[Source data]
◇ ◇ ◇ ◇

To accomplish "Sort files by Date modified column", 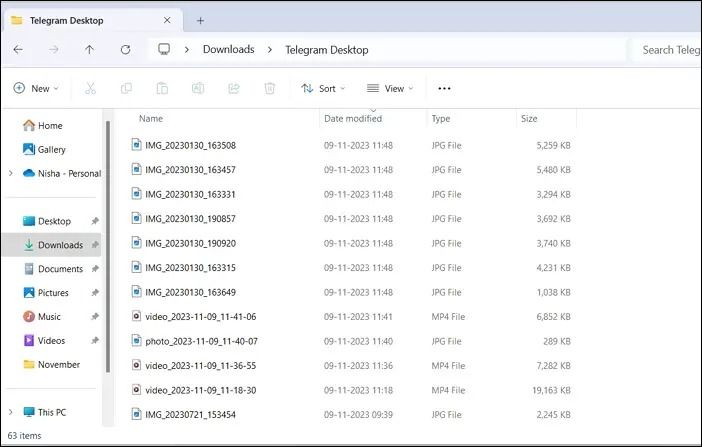I will pos(352,118).
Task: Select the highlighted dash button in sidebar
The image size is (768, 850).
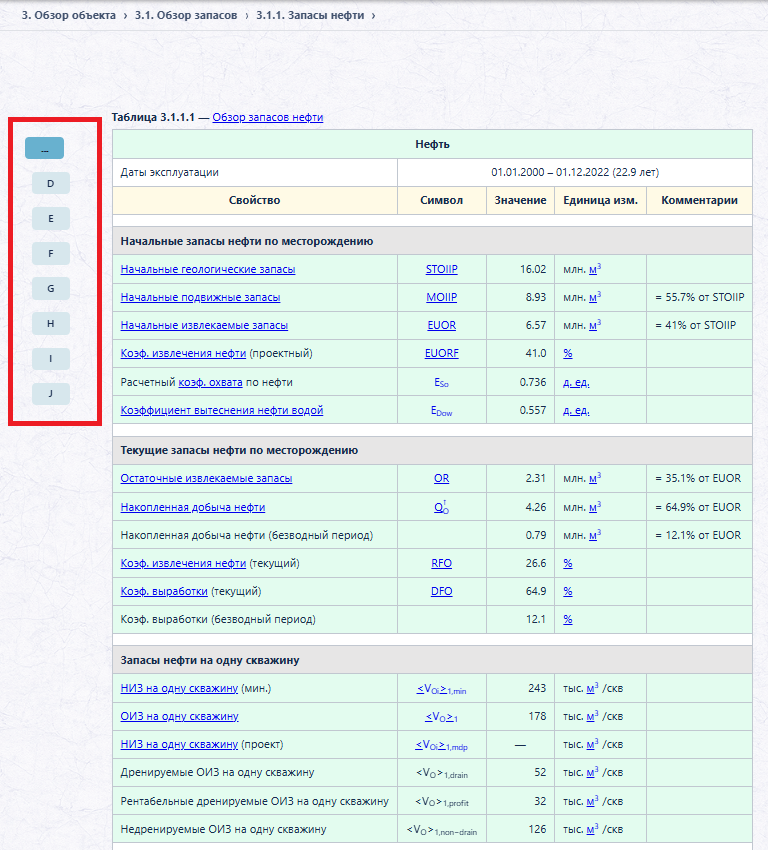Action: click(44, 148)
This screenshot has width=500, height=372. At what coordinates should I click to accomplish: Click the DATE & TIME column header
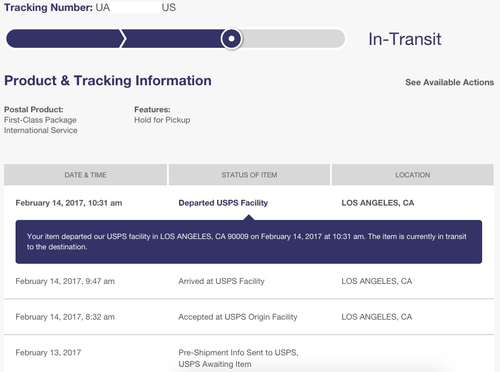coord(85,175)
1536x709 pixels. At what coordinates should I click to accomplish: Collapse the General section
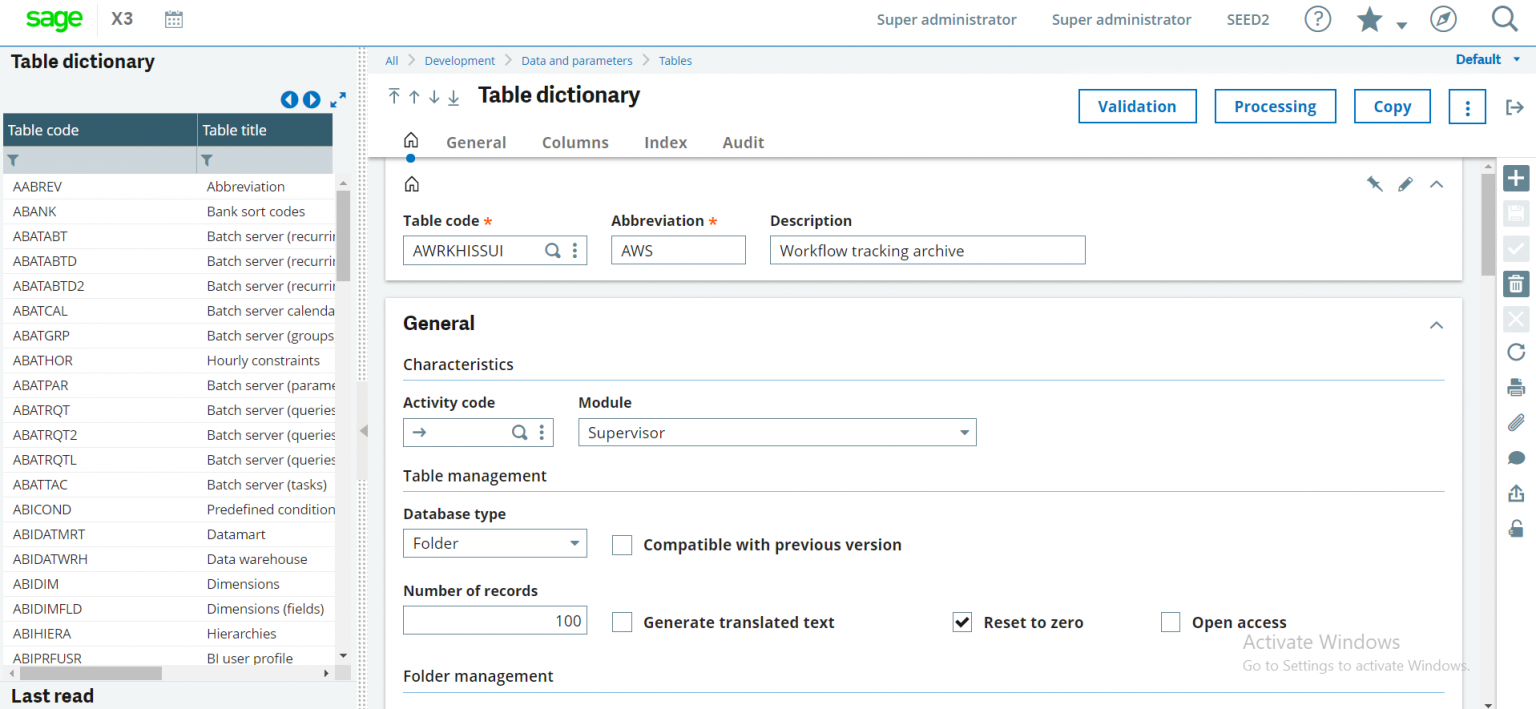1436,325
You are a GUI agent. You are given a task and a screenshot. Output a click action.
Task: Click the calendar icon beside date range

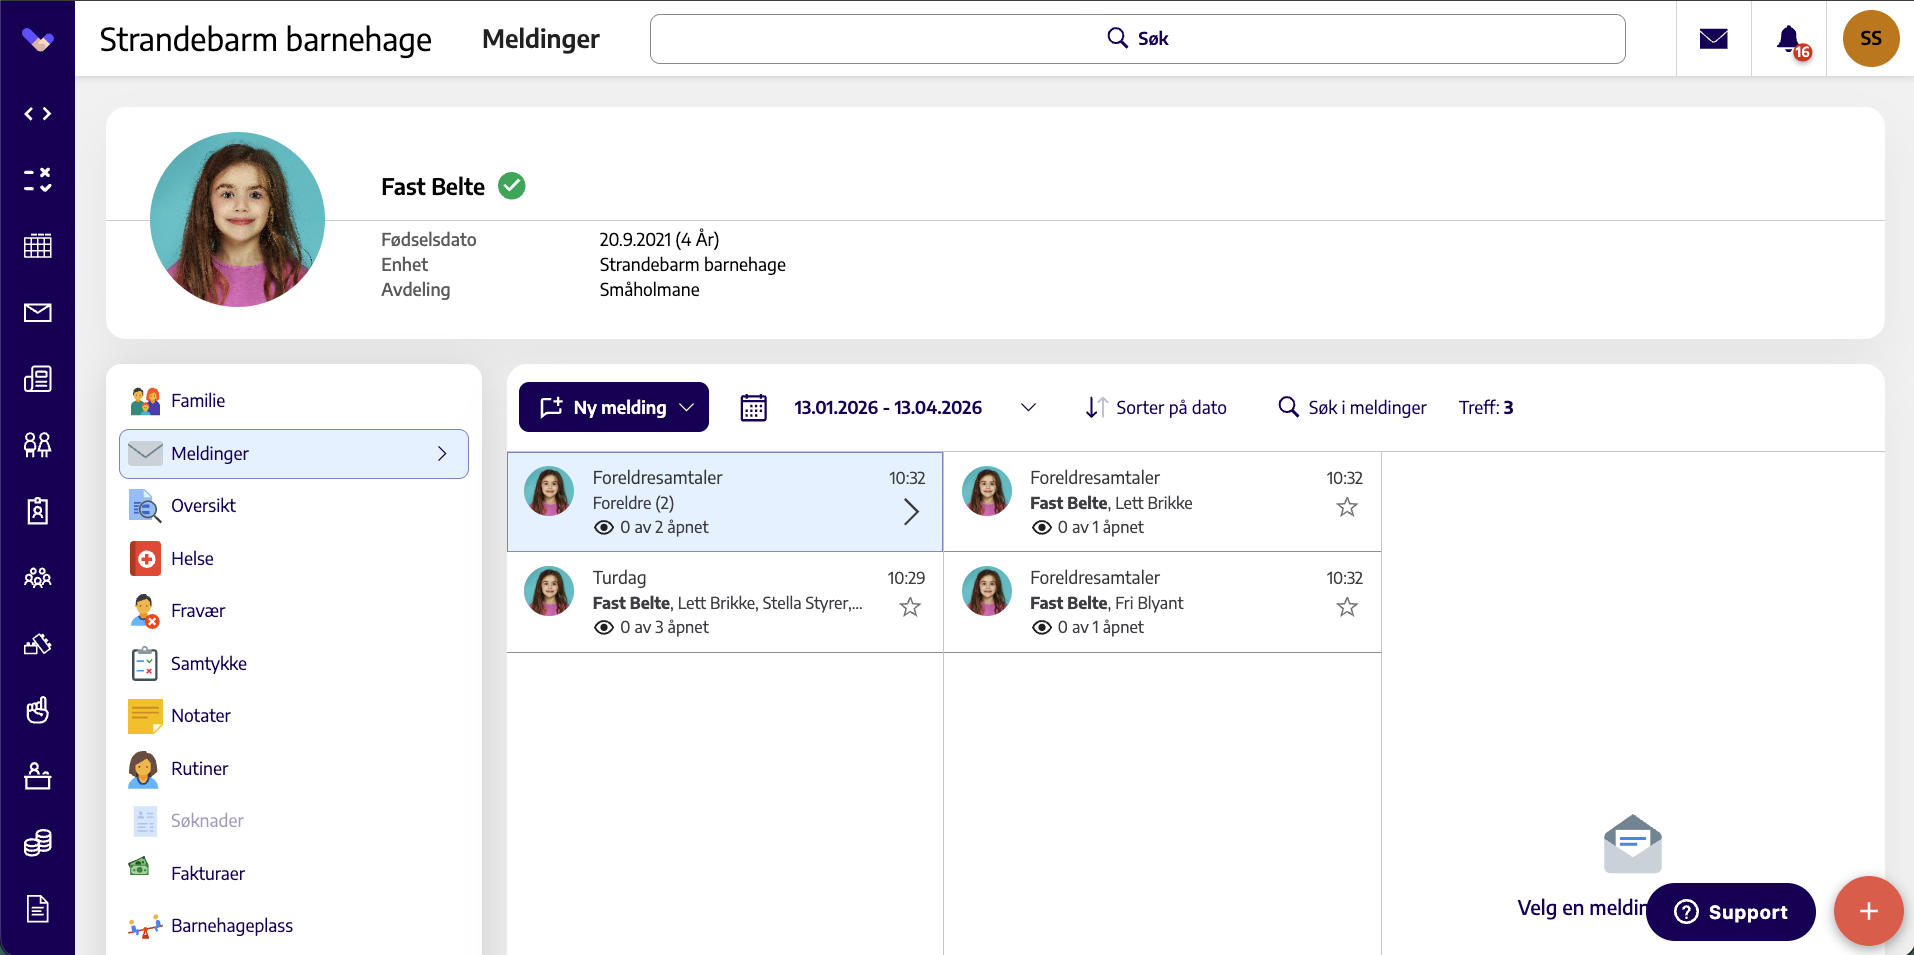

◇ ◇ ◇ ◇

Copy the final stretch of the entries exactly: the line containing "The image size is (768, 850)." and every line after it through the last. Include no pictures and nothing more.

◆ REPLY ◆
The image size is (768, 850).
Action: click(44, 148)
This screenshot has width=500, height=372. At what coordinates should I click to accomplish: Click the DATE & TIME column header
coord(85,175)
1536x709 pixels. At what coordinates should I click to accomplish: Collapse the General section
1436,325
You are a GUI agent. You are given a task and a screenshot. Output a click action.
Task: Click the calendar icon beside date range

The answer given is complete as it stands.